Ku Klux Klan: The Invisible Empire is a 1965 educational film produced by CBS. It details some of the history of the KKK up to the point when the film was made.
Some people may think, “well that’s all in the past.” However, we still live with the legacy of what is depicted here. To this day, we hear people deliberately limiting how they speak, and how they act. What people say and what they do today is still affected by what was done in the past.
This film was located while searching for the footage of William J. Simmons conducting an initiation on Stone Mountain in Georgia. That mountain still stands. A memorial to the Confederacy, the largest bas-relief sculpture in the world, is still carved in the side of that mountain. It still depicts a heroic image of Confederate President Jefferson Davis with Generals Robert E. Lee and Thomas J. “Stonewall” Jackson. It is one of at least 201 such memorials in the state of Georgia alone.
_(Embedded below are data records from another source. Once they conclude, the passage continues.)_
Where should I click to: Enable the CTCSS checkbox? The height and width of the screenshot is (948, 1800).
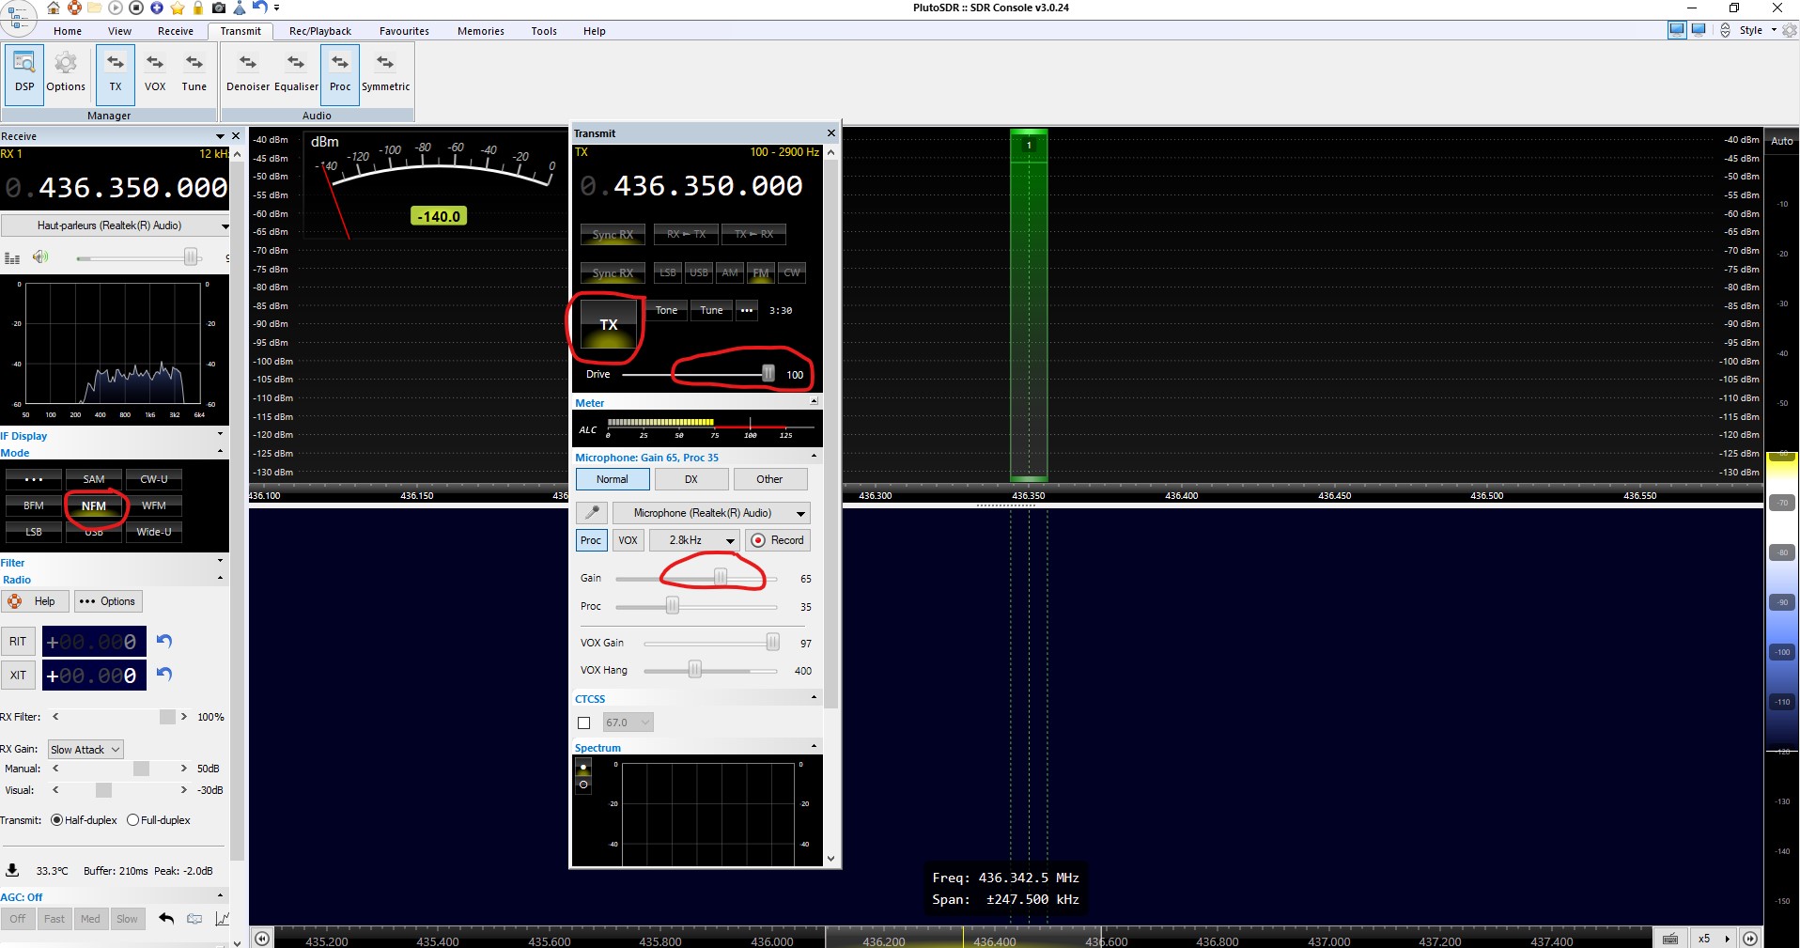(x=583, y=723)
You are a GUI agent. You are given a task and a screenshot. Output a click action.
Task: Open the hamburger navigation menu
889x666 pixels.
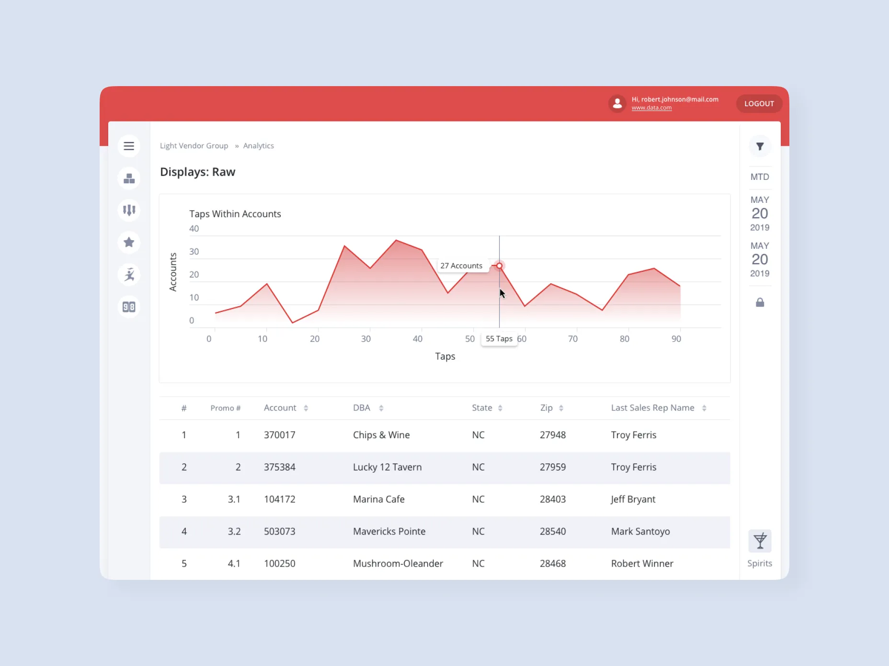[x=129, y=146]
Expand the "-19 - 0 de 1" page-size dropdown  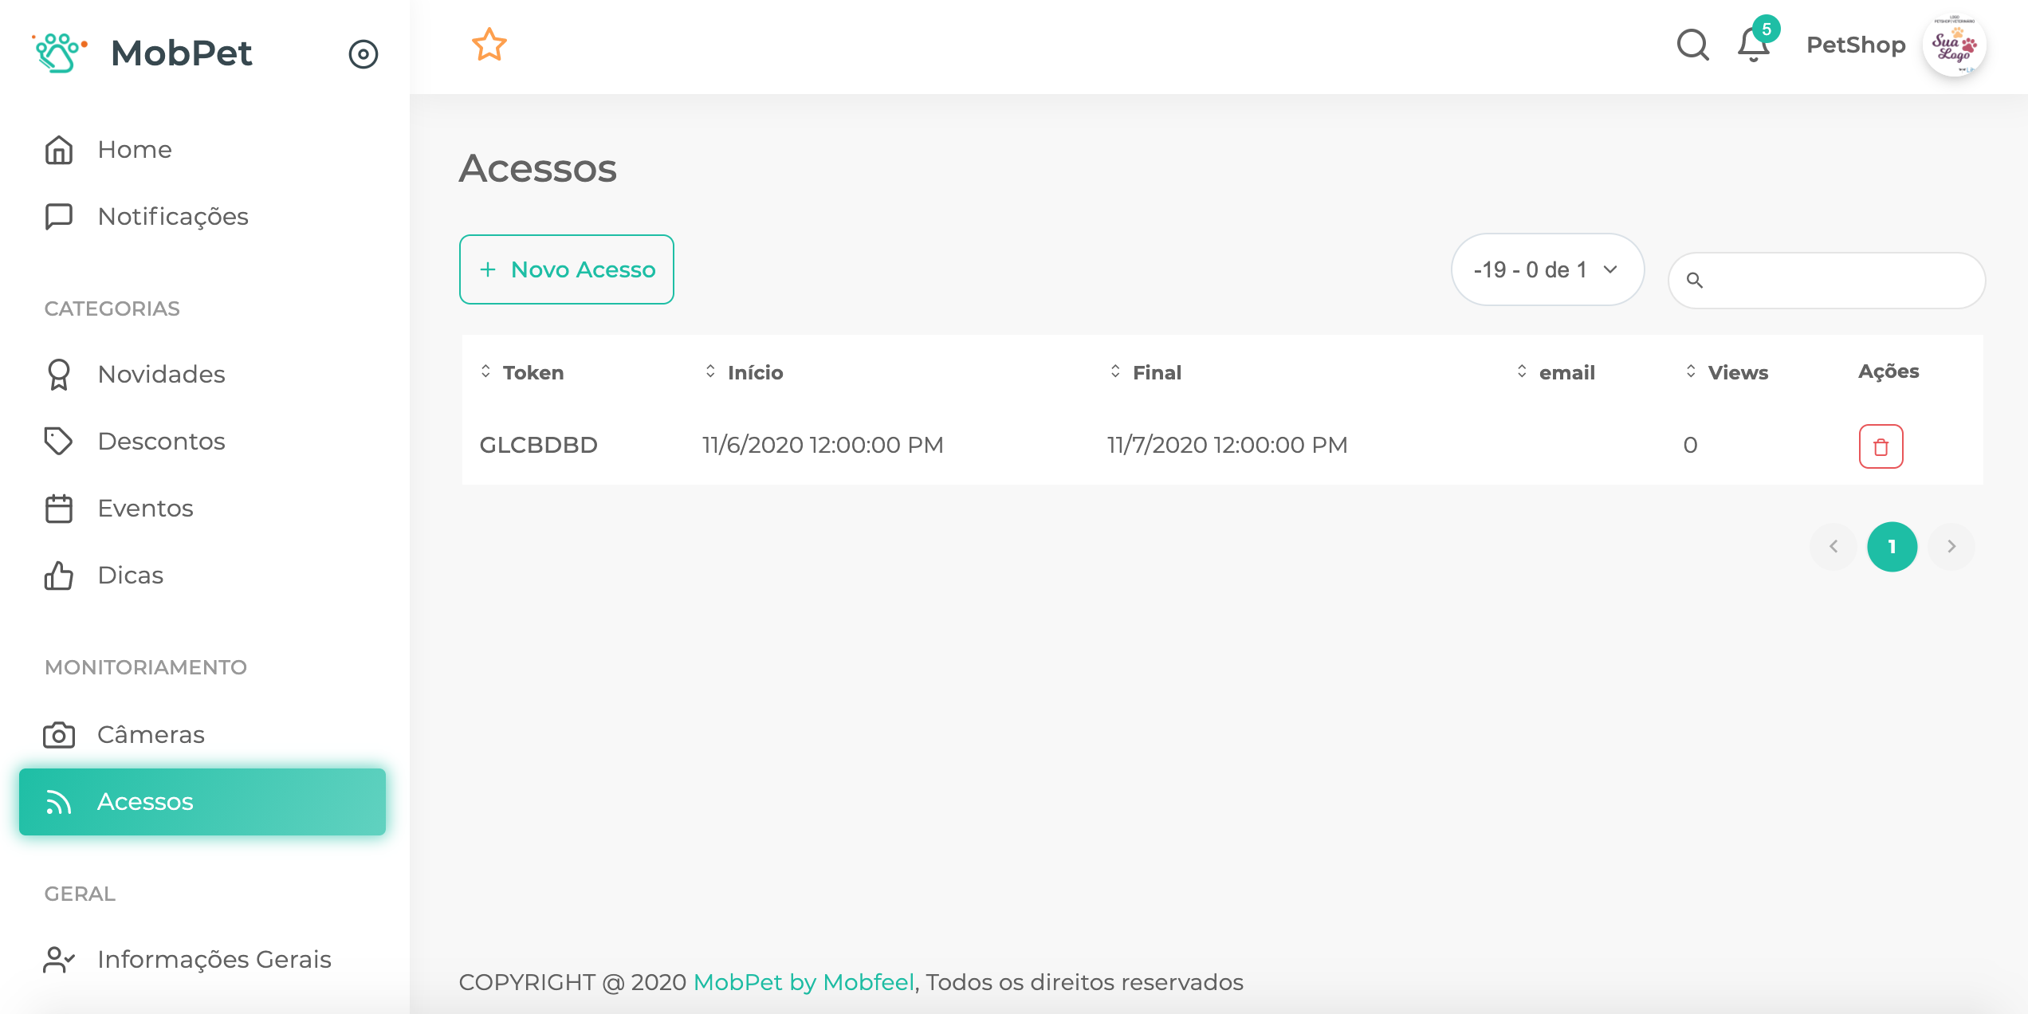pyautogui.click(x=1547, y=269)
What we call the Melanin Challenged Inferiority Complex remains, as well. Could the Ku Klux Klan Invisible Empire remain also? Listening to some of the statements made in the report, is seems the same mentality exists, but the words have been changed to protect the guilty.
Who decides what we see on Television and what we do not see on television? Who decides what we learn in school and what we do not learn in school? Who decides what books are in our libraries and what books are not in our libraries? Who decides what is news and what is not news?
The answers hint at just what is an invisible empire.